= Bou (musician) =

Algerian-British musician

Mohamed Amine Bouguenna, known professionally as Bou (/buː/), is an Algerian-British musician from Manchester. He featured on Bru-C's "Streetside" before releasing "Closer" with Slay and "Baddadan" with Chase & Status, which peaked at numbers 84, 24, and 5 on the UK Singles Chart. He also inspired the cowbell use on Piri & Tommy's "On & On".

==Life and career==
===Early life===
Mohamed Amine Bouguenna was born in Algeria. When he was five, his family fled the country to escape the Algerian Civil War to France, before moving to Ashford, Kent and then to Monsall in Manchester. His father was a bridge engineer, his mother was a singer who appeared on Algerian television whose career was curtailed due to her family's Sunni Islam, and his sister was a wedding decorator. A practicing Muslim, Bouguenna was inspired to start producing after hearing jump-up on SoundCloud. After leaving school, he attempted a college course, which he failed to due to his use of FL Studio as opposed to Logic Pro or Ableton Live, and then attempted an apprenticeship at an IT company, but was fired after being caught producing beats on company time.

===Career===
Bouguenna played his first set in 2014, aged 17, which was streamed in collaboration with Bloc2Bloc, and released his first single, "Movements" featuring Dutta, on Clawhammer Recordz in 2015. In 2021, he featured on Bru-C's "Streetside", which charted at No. 84 on the UK Singles Chart, made No. 16 on the Official Charts Company's 2023 list "40 songs you slept on in 2022", and was certified Gold by the British Phonographic Industry on 19 May 2023. In May 2022, he and Example released "Deep" featuring Nonô; the collaboration came about after Bouguenna attended a show and told Example how much he had inspired him, went home, created the song's beat, and sent it to Example. Example then began freestyling melodies and lyrics in front of Nonô, who was supporting him at the time, and invited her to follow suit; the pair later headed into a studio to finish the song. A music video was released for the song, which was filmed on an industrial boat on the River Thames beneath Tower Bridge, and caused traffic congestion. The song later appeared on Example's album We May Grow Old But We Never Grow Up. Later that year, Tommy Villiers credited Bouguenna for inspiring him to use a cowbell on the instrumental for the Piri & Tommy song "On & On".

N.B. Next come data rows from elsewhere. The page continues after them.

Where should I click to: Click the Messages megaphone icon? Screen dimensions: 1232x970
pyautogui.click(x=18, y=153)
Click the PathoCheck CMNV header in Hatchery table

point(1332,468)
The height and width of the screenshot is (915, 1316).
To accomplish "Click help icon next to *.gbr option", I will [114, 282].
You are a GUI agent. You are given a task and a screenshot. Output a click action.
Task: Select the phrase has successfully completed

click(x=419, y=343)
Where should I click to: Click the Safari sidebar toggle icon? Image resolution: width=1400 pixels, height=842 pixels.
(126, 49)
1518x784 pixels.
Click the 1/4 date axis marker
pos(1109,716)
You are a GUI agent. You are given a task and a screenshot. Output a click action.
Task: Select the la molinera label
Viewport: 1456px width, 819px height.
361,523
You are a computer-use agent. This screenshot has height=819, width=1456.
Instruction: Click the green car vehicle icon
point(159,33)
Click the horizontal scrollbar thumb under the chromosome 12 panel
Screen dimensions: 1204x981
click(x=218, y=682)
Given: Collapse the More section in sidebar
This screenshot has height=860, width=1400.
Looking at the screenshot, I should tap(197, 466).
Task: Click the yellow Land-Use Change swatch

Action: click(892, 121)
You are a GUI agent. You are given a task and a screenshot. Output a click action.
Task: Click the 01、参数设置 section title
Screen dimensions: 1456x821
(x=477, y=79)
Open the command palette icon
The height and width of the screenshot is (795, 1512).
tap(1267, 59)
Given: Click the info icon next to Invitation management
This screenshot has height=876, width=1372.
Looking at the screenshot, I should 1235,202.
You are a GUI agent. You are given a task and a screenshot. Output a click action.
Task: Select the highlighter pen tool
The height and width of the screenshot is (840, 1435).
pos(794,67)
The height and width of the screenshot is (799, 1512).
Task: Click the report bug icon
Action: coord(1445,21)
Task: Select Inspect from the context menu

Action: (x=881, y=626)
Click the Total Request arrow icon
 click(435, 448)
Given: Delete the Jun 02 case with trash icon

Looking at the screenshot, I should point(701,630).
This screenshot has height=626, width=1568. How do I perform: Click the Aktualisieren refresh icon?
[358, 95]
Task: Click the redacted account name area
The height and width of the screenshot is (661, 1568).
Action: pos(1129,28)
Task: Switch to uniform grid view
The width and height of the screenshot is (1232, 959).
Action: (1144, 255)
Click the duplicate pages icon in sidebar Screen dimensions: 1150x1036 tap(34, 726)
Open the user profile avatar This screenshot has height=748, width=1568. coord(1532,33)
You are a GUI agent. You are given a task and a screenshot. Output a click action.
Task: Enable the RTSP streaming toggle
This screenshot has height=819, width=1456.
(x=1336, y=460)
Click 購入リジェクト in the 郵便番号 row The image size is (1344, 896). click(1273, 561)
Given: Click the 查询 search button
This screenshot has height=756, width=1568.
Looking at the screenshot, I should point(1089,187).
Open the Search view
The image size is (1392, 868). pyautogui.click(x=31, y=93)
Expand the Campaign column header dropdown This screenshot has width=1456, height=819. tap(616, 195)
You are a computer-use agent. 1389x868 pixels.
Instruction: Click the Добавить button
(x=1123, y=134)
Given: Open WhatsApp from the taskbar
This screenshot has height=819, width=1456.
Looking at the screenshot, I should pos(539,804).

In 2023, having been invited to remix Robert Miles' "Children" by a friend attending at a social event at his studio, Bouguenna produced "Closer" in forty minutes using FL Studio, using vocals from Manchester vocalist Slay (Dale Smith) after he interjected with a hook, and uploaded a clip of it to SoundCloud; in a July 2023 interview with DJ Mag, he asserted that this attracted the attention of "nine or 10 major labels emailing my manager wanting to sign it", and that he signed to Island Records on the grounds of perceived affinity with drum and bass culture. The song charted at No. 24 on the UK Singles Chart in summer 2023, and was in the UK Top 40 at the same time as Switch Disco and Ella Henderson's "React", which also sampled "Children". In July 2023, Bouguenna released "Baddadan" with Chase & Status, which featured the pair's regular collaborators Flowdan, Irah, Trigga and Takura, and which premiered at a DnB Allstars 360° event earlier that month. The song took its title from a Jamaican Patois word meaning "badder than", and charted at No. 5 on the UK Singles Chart, later appearing on Chase & Status' album "2 Ruff Vol. 1".